R..Rajkumar

Rating
Author: Dr. Mandar V. Bichu

R..Rajkumar
Year: 2013
Director: Prabhu Deva
Cast: Shahid Kapoor, Sonakshi Sinha, Sonu Sood, Ashish Vidyarthi

Prabhu Deva has developed a peculiar brand of movies-full of masala and totally bereft of realism. Relying on catchy item-songs, cavalier stunts, crude comedy and corny dialogues to entertain the masses, his movies require a megastar's larger than life persona  to carry them to box-office glory. Salman Khan did that in Wanted and Akshay Kumar in Rowdy Rathod. Will Shahid Kapoor manage to do that in R..Rajkumar?

What’s the plot?

Two rival gang-lords – a veteran old hand (Ashish Vidyarthi) and a young contender (Sonu Sood) are controlling the poppy fields and the related drug business in a village. Their terror has turned the villagers into submissive spectators. Enter Romeo Rajkumar (Shahid Kapoor), a daredevil drifter who enters into the young crime-lord’s gang and soon becomes his right hand. He falls in love with a spunky village belle (Sonakshi Sinha), who accepts him after a brief resistance. But then the feuding gang-lords join hands and older one decides to marry off the girl, (who is his niece!) to younger one. The drifter rebels and challenges both goons that on the day of the marriage, he would be the one getting the bride! What happens next?

What’s hot?

·         Sonakshi Sinha is the only bright spot in this hopelessly inane movie.
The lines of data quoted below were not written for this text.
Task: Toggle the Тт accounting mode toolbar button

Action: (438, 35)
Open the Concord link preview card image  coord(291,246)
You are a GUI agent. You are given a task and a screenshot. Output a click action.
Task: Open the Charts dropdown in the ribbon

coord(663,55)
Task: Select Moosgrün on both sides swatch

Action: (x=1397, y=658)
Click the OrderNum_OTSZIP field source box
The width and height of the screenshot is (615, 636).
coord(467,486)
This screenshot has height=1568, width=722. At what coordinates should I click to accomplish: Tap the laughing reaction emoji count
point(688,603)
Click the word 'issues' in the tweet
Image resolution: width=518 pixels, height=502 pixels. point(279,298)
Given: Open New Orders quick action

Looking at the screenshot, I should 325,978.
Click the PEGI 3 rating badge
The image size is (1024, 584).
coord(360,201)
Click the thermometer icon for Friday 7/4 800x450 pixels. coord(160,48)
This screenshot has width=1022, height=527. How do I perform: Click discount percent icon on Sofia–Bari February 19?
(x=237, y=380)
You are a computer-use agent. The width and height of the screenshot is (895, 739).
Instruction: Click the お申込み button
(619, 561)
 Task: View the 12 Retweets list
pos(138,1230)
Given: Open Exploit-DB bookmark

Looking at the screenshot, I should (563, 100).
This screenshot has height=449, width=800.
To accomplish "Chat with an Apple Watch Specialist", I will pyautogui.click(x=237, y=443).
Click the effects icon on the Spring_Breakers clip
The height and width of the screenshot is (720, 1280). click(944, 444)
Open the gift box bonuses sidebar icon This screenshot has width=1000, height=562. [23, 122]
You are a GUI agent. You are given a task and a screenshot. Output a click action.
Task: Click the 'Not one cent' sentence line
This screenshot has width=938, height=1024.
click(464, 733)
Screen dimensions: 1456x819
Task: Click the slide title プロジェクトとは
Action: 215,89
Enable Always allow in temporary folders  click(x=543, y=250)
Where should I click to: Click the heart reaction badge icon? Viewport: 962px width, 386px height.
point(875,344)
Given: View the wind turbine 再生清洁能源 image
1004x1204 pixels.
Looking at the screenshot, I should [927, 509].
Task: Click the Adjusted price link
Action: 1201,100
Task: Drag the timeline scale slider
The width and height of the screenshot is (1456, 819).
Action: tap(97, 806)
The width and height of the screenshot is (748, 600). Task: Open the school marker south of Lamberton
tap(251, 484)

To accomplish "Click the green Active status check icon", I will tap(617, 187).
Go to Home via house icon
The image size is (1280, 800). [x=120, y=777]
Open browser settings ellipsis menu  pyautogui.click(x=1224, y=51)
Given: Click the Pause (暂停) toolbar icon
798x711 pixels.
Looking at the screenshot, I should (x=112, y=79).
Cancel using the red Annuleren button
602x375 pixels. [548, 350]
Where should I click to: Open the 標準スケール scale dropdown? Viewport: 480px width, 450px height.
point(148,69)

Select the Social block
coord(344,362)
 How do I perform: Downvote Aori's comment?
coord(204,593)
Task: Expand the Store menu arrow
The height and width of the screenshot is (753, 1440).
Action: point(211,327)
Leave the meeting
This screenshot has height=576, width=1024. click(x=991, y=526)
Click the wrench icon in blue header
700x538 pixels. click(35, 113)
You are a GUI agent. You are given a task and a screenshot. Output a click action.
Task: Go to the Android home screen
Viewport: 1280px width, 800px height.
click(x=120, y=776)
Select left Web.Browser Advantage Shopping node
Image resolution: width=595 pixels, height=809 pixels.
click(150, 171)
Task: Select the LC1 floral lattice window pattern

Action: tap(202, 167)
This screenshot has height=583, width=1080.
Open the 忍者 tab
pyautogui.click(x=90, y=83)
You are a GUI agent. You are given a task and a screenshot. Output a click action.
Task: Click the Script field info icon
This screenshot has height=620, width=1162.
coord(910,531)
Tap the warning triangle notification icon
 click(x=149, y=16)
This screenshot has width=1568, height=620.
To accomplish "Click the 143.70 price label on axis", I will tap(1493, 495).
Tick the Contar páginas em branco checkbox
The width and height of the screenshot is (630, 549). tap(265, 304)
She sparkles despite a horribly written part.

·         A few item songs work well.

What’s not?

·         Prabhu Deva has simply run out of ideas as a director. He keeps using the same tricks, which once clicked but have now become stale.

·         To carry such a bad movie single-handedly would have been a tough job even for a megastar like Salman or Akshay and here, Shahid Kapoor simply does not have the star presence to make it work. His rough-and-tough makeover spouting dialogues like ‘Tu silent ho jaa warnaa main violent ho jaaoonga!’ doesn’t make much impression.

·         The crude comedy fails to tickle the funny bone; the romance is lukewarm, the melodrama is extra-loud and the stunts grate on the nerves (particularly in the overstretched climax).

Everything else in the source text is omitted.